I have dearly missed bialys since I moved away from upstate NY.  Will have to check these out!

davebarnes topcommenter

"Molecularly engineered water"

Someone flunked high school chemistry.


Surely the Denver altitude would make a much bigger difference than the water. The reduced air pressure reduced the temperature at which water boils, the way CO2 pockets form as the dough rises, and the way the dough responds in the oven.
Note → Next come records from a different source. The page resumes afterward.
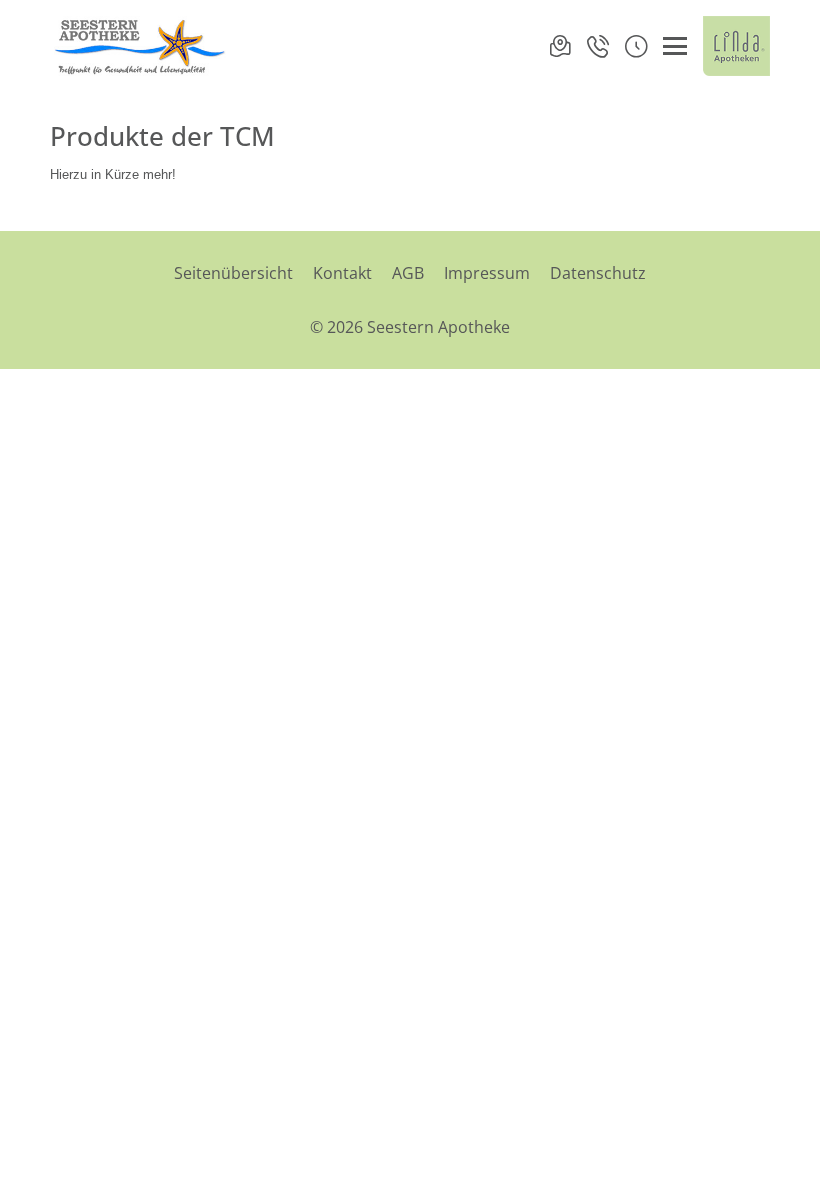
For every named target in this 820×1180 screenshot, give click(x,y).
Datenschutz (598, 273)
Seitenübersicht (233, 273)
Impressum (487, 273)
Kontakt (342, 273)
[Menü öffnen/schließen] (675, 46)
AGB (408, 273)
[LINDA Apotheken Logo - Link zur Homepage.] (736, 46)
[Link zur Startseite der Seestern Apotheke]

A few micrograms of East river sewage and industrial pollutants, or whatever the supposed secret is in the water, is angels on the head of a pin stuff in comparison.
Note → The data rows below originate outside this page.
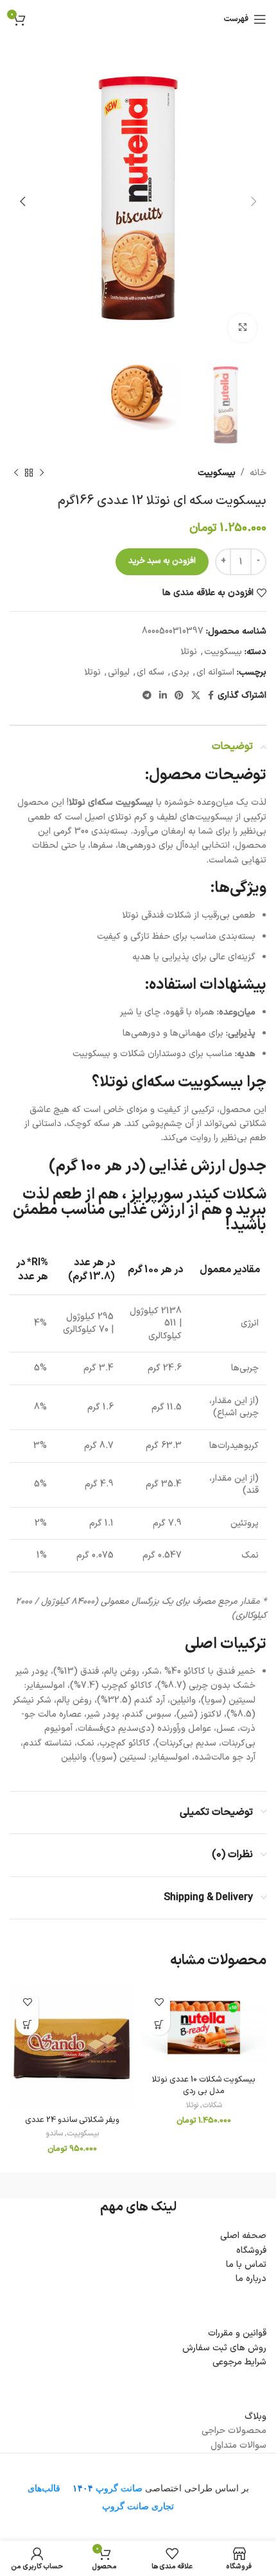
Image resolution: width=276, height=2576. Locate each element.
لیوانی (119, 672)
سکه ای (150, 672)
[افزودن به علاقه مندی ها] (159, 2002)
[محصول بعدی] (16, 473)
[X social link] (195, 696)
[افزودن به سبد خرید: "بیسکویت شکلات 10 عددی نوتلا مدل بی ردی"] (159, 2024)
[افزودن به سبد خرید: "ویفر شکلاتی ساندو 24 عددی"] (27, 2024)
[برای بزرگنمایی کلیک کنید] (242, 328)
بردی (180, 672)
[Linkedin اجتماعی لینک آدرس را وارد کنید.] (163, 696)
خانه (258, 473)
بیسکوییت (217, 473)
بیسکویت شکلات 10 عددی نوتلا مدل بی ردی (203, 2085)
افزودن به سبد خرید (162, 561)
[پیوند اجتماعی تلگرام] (147, 696)
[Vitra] (202, 2185)
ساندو (54, 2133)
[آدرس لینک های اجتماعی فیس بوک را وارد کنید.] (211, 696)
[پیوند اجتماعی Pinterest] (179, 696)
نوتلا (188, 652)
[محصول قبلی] (41, 473)
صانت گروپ (119, 2488)
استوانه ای (215, 672)
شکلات (212, 2105)
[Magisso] (74, 2185)
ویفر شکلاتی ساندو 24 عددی (72, 2120)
Anyone who is familiar with NY bagels tried these yet?  I've always heard that the water in NYC is the key to the bagels (and NY-style pizza dough) and wondered why no one has tried this.  If it works, that's pretty amazingly awesome.
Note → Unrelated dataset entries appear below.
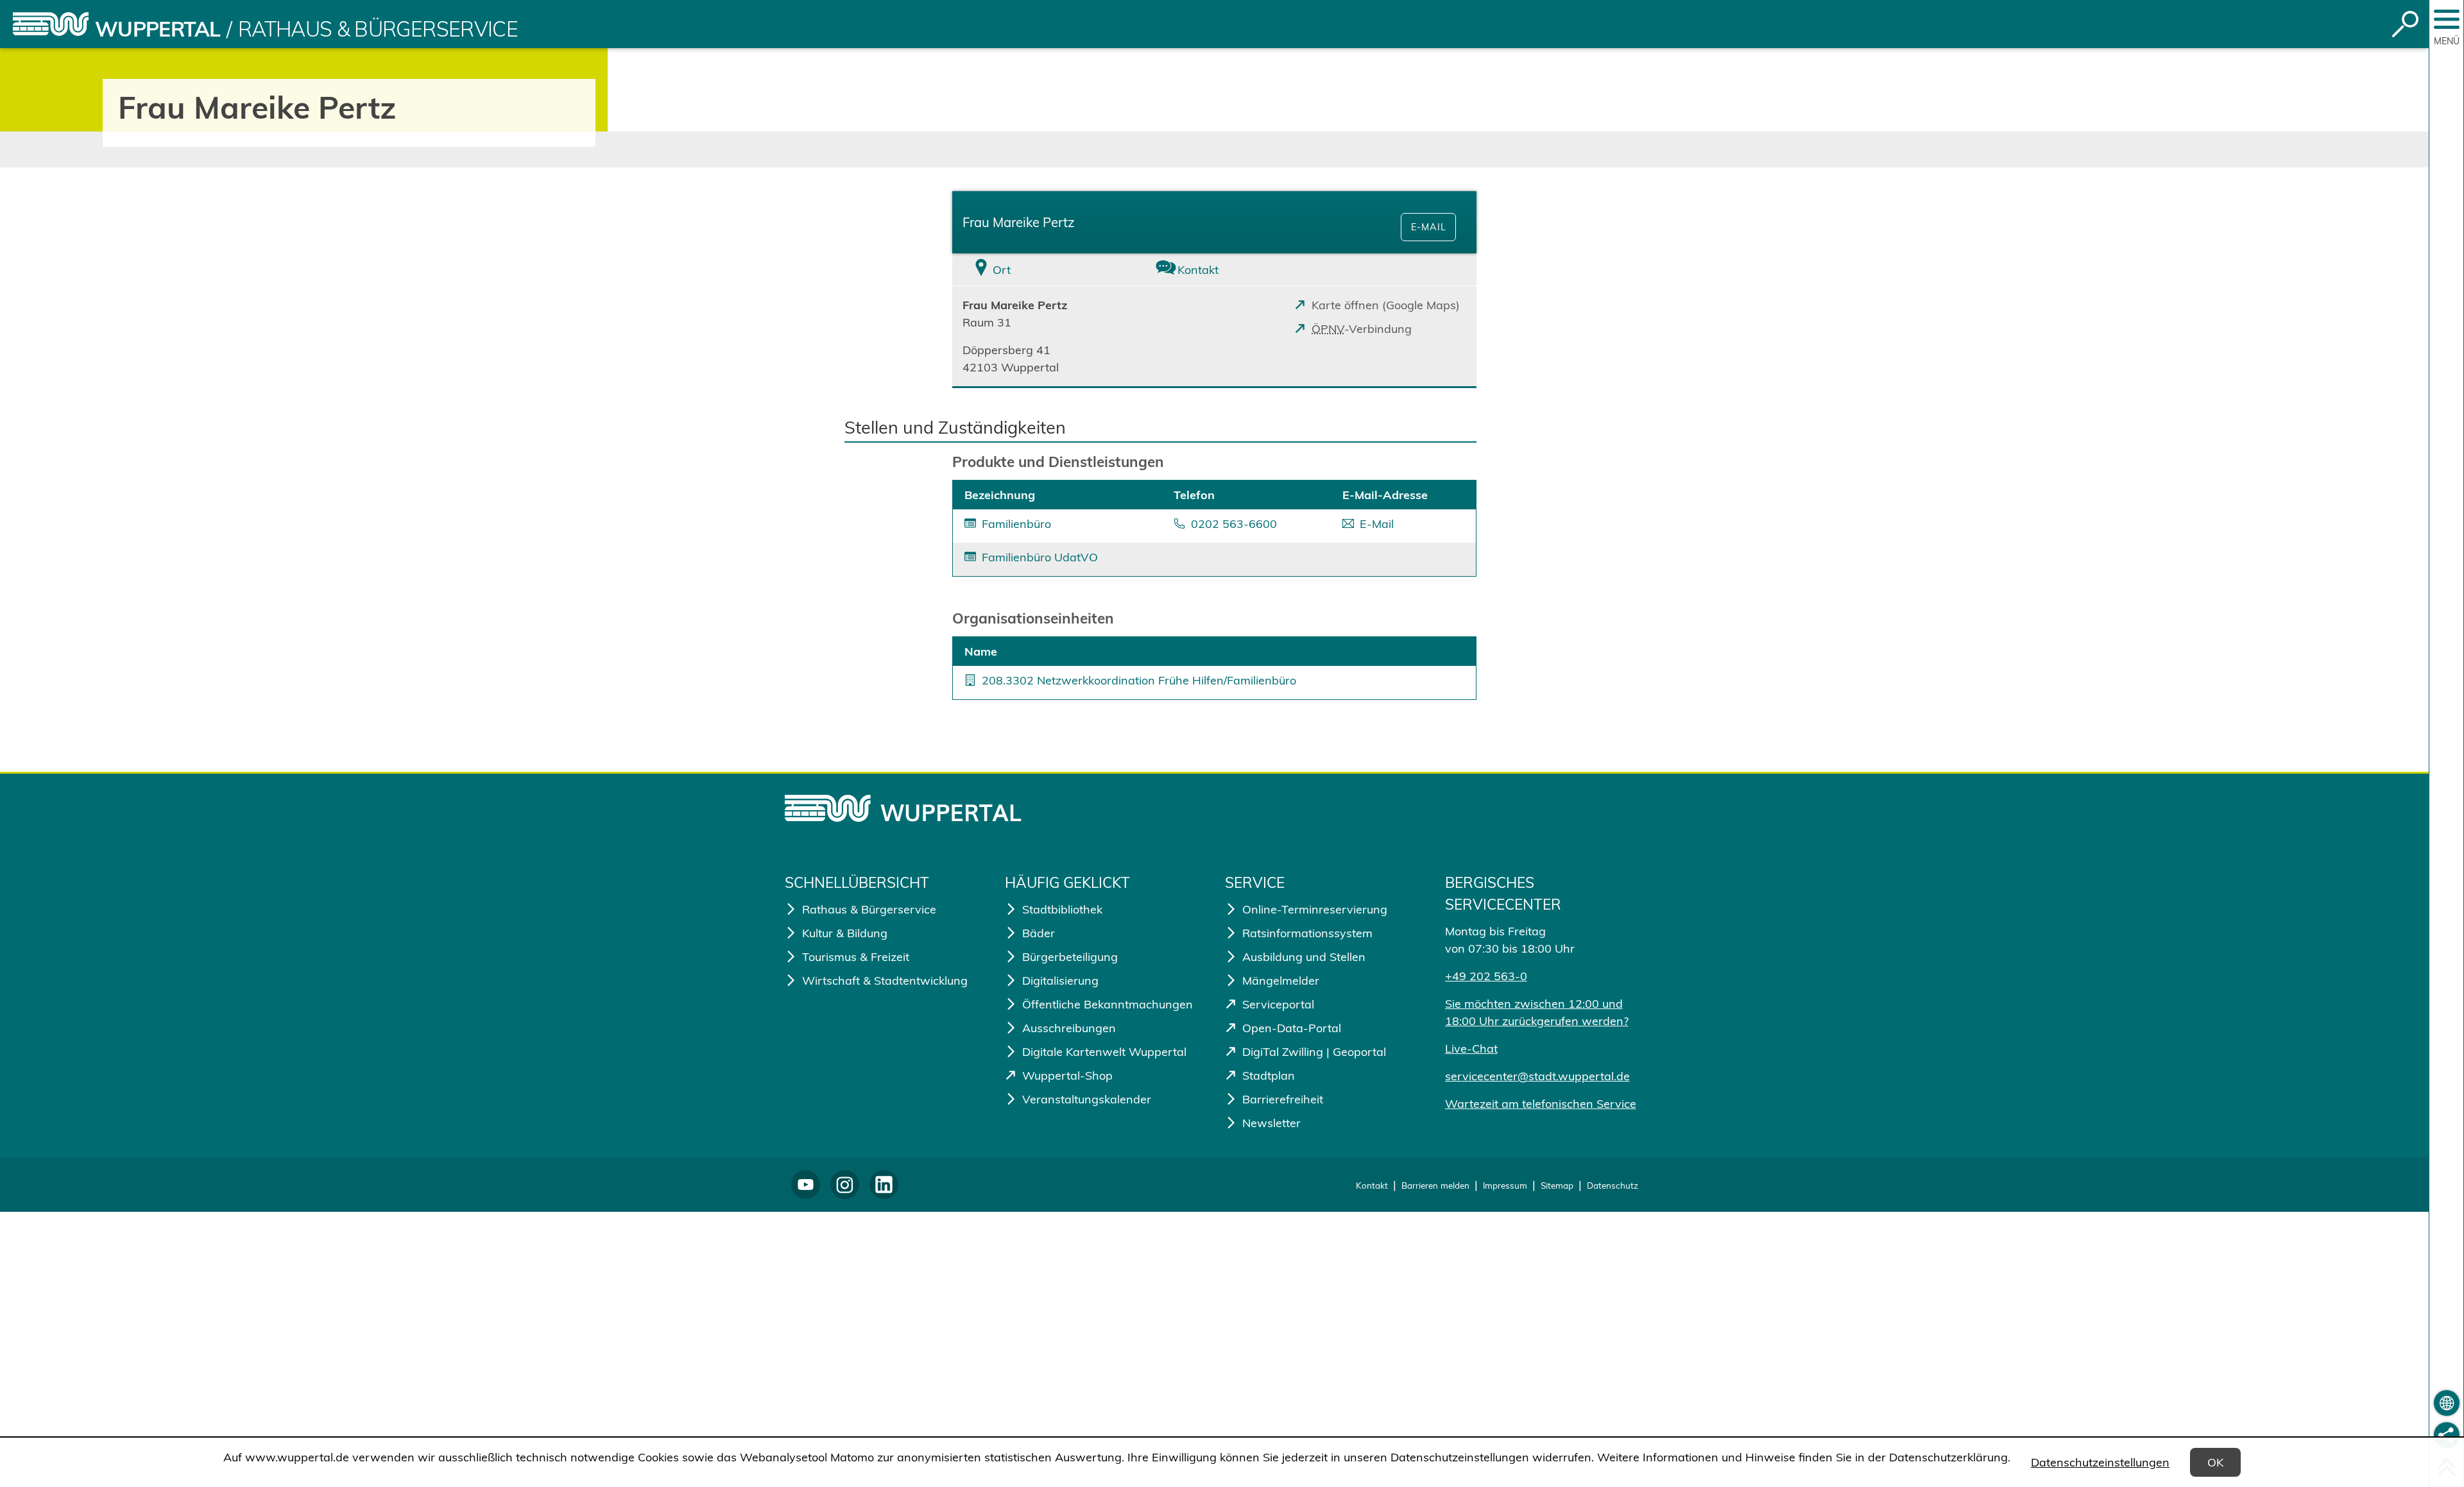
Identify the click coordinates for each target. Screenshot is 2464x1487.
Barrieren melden (1435, 1185)
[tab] (1039, 269)
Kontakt (1372, 1185)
@tcs_ahp Valid point, but my experience with baking at altitude is that you can account for all of the effects by adjusting your techniques and get very close to what you'd get at sea level (I've baked in Colorado and New England).  If you do that, then you're left with the other factors and urban legend is that the water is the big one.  


@monopod As a nativer NYer and someone who loads up on my fix every time I am back home, the Bagels at Gather are awesome and certainly the best in Colorado. Well Done Josh and Thanks!